The “picture” they hoped to create was a two-level vacation log home on a tranquil lake along the southeastern edge of the Blue Ridge Mountains. This would take a team of architects, inspectors, craftsmen, and a respected log home company to pull it together.
The first puzzle piece was the lot. Floridians Bob and Kathy had vacationed with friends on Glenville Lake, near Cashiers, North Carolina, and snapped up a lake lot when it appeared on the market.
“We had been vacationing in the area for 15 years and appreciate the cooler summers,” says Bob, “We decided to build a vacation home here so that we could eventually enjoy this area permanently when we retire.”
The pie-shaped lot they purchased was not the steepest on the lake, but still had a very sharp grade. They knew it would require a bit of engineering to erect a home in such tight constraints. This, in turn, would necessitate an experienced builder who was familiar with building on such a pronounced slope.
Luckily, Willie Farrell of Farrell Log Structures is very familiar. Farrell began building houses in the Colorado Rocky Mountains about 24 years ago. In search of warmer weather, he moved to the Cashiers area 11 years ago and began specializing in log and timber frame construction. His Colorado experience with steep grades and complicated construction sites made him the perfect leader for this project.
At the same time, the Coles were searching for a log home company that could deliver a complete and durable package. This piece of the puzzle was key, as Cashiers is located in the only temperate rain forest east of the Mississippi and having a moisture-resistant log was top priority.
The Coles located a company near their home in Florida, which also is the corporate headquarters for Suwannee River Log Homes. Suwannee River’s 20 years of experience with custom homes and work with insect- and moisture-resistant cypress log structures was all the evidence the Coles needed to place that piece of the puzzle.
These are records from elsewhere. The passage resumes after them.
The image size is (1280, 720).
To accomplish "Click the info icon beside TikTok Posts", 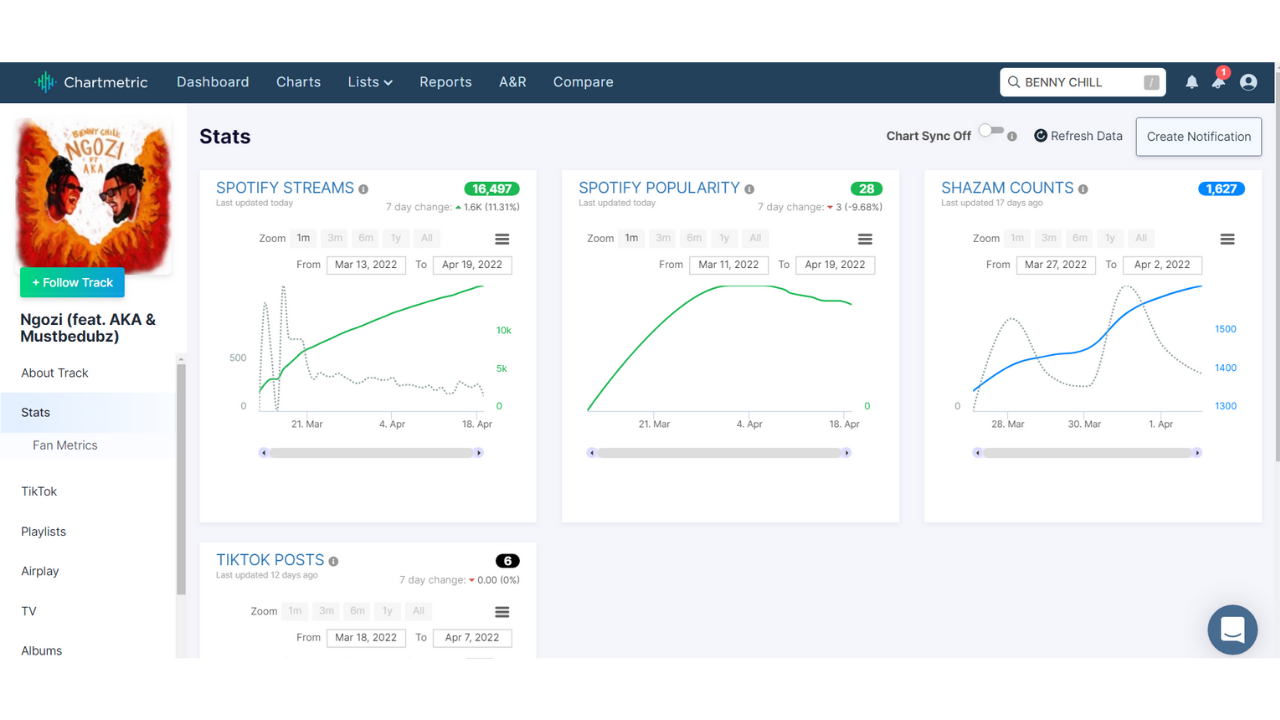I will pos(333,561).
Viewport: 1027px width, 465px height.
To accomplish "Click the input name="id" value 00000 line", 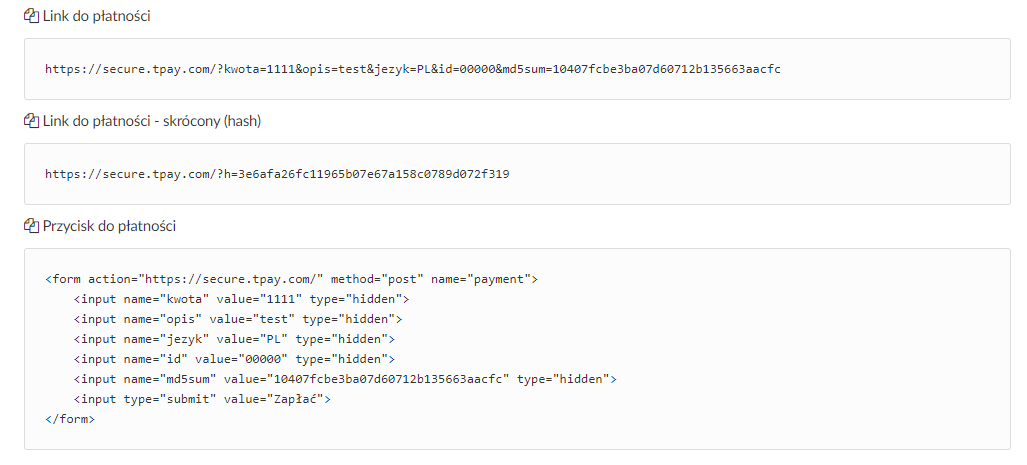I will [x=234, y=359].
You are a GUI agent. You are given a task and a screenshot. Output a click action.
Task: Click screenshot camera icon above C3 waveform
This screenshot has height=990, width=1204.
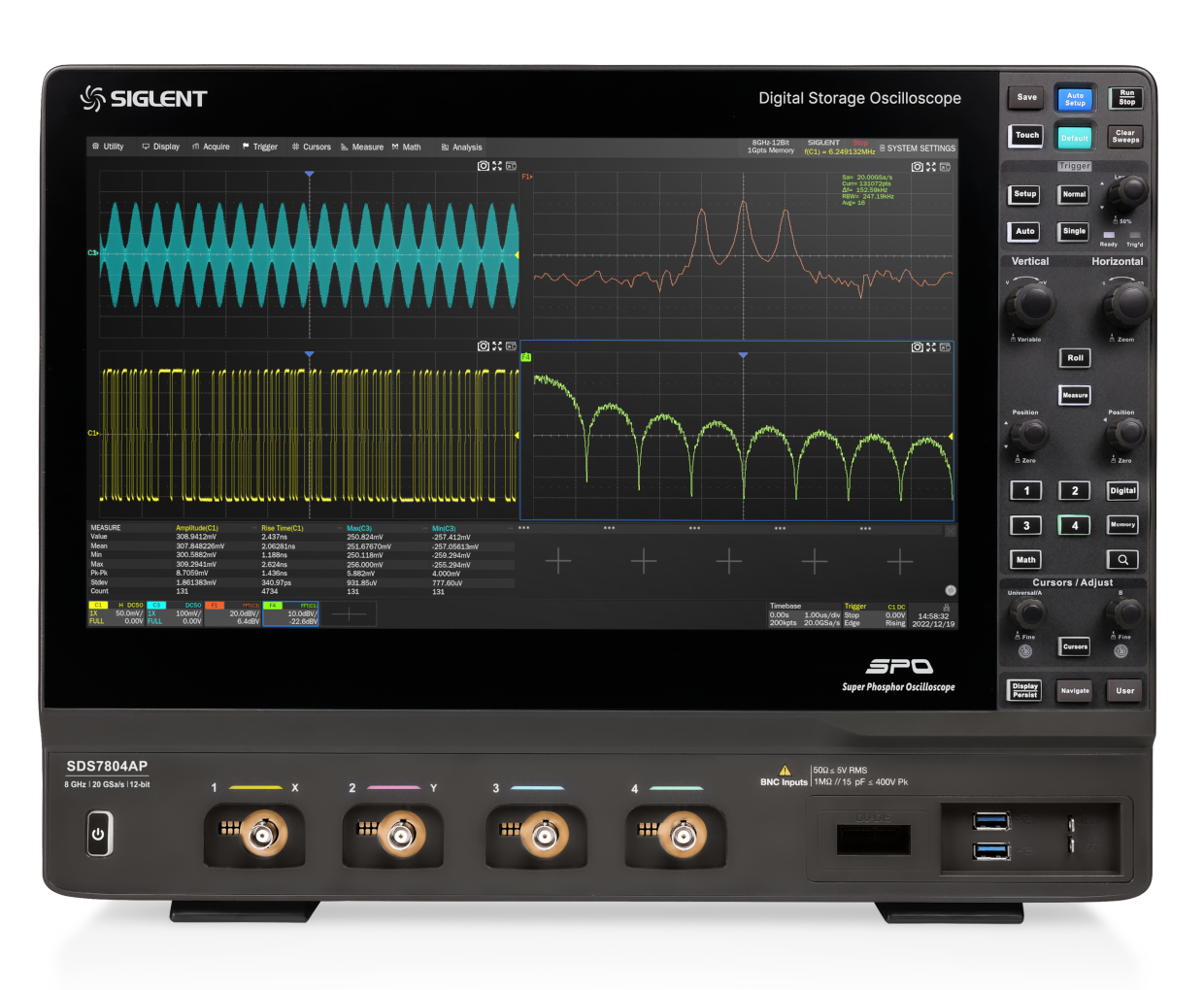[x=483, y=166]
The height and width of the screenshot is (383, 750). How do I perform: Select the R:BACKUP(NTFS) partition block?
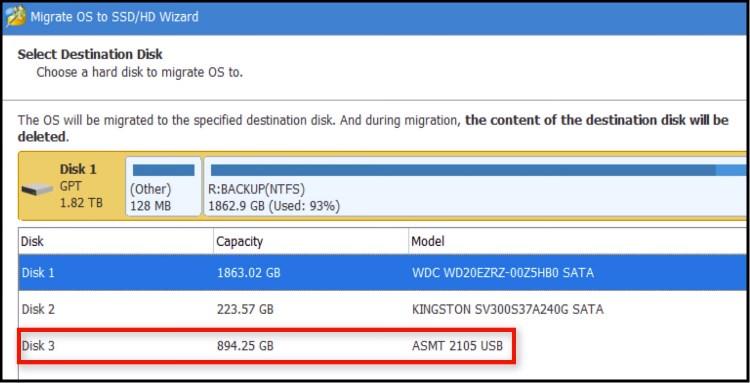(475, 187)
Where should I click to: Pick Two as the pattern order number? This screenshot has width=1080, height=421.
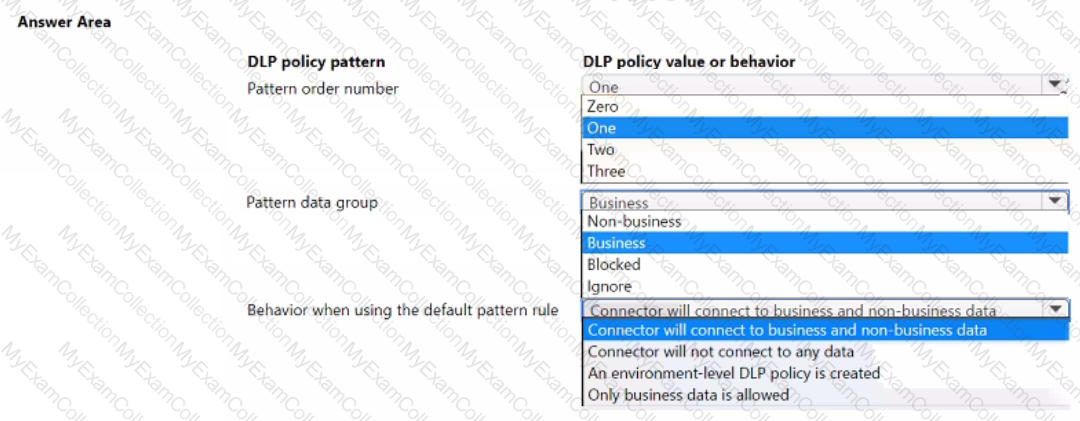click(601, 150)
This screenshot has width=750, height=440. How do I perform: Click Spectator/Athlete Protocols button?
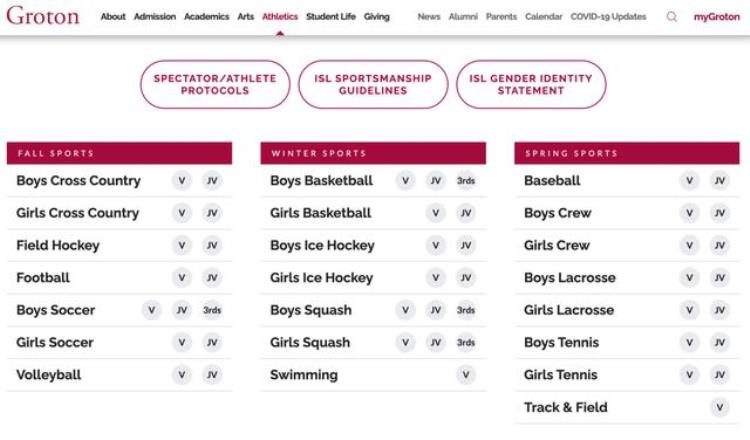215,84
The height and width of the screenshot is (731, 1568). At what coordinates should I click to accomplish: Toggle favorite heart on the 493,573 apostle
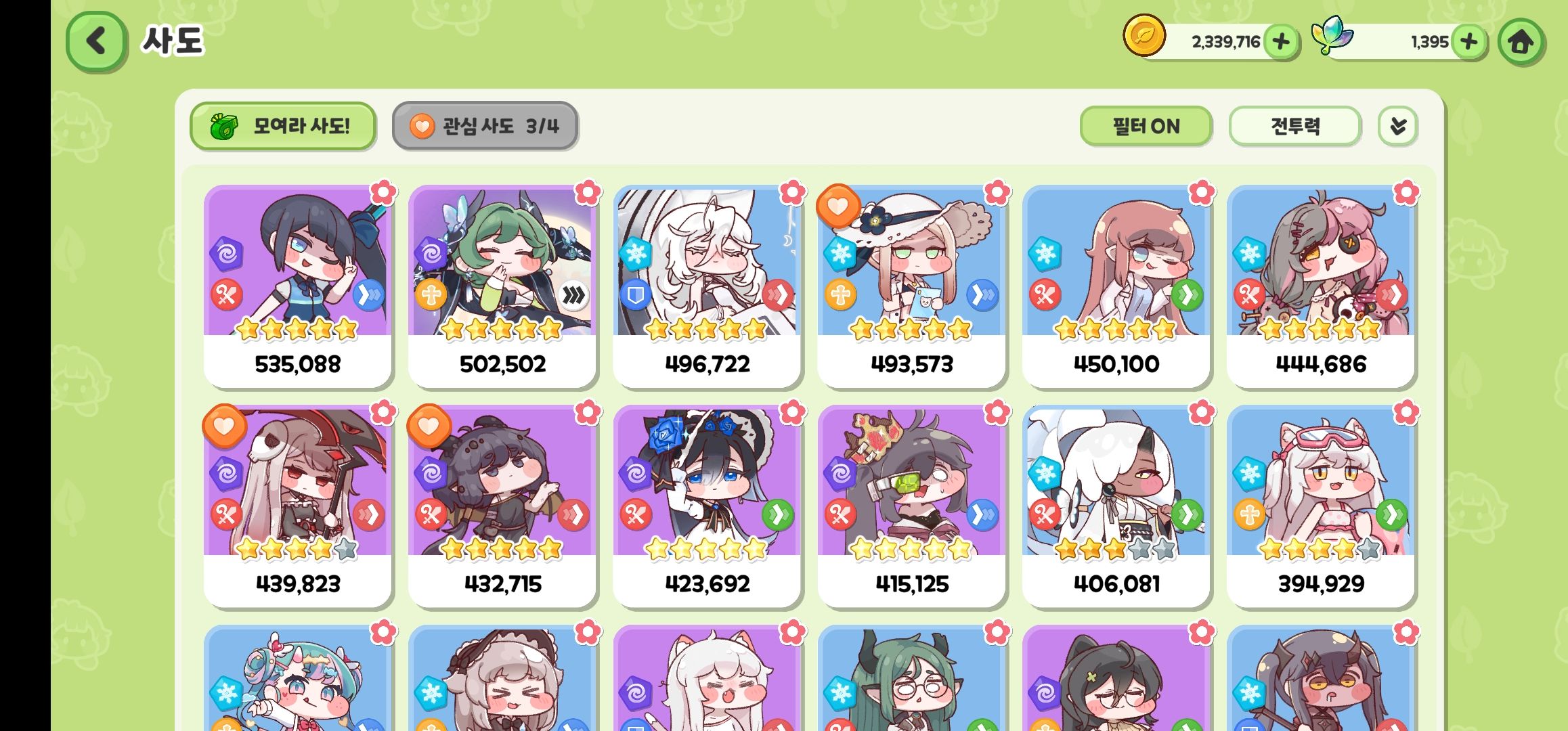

“When Bob and Kathy Cole approached us to possibly build their mountain log home, they mentioned that they were building near a lake in North Carolina,” says David Miller, vice president of Suwannee River Log Homes. “This lake location tends to be humid and there are not many wood species that can handle these conditions. This was the reason Bob and Kathy showed an interest in cypress.”
Cypress grows in the coastal region along the Mexico, Texas, Louisiana, Florida, and up to Delaware coastline. Since it already grows in a tropical environment that produces a lot of rain, it’s an ideal wood to build by a lake. It’s also a very dense wood — the tree’s growth rings are close together — and will shrink less than wood native to other climates.
The next piece of the puzzle was finding a floor plan. The Coles were drawn to Suwannee’s Silverado model. The plan has a 20-foot cathedral ceiling with a king truss and more than 1,900 square feet of main-level living space. The square footage is duplicated on a lower level that opens to a lakeside dock.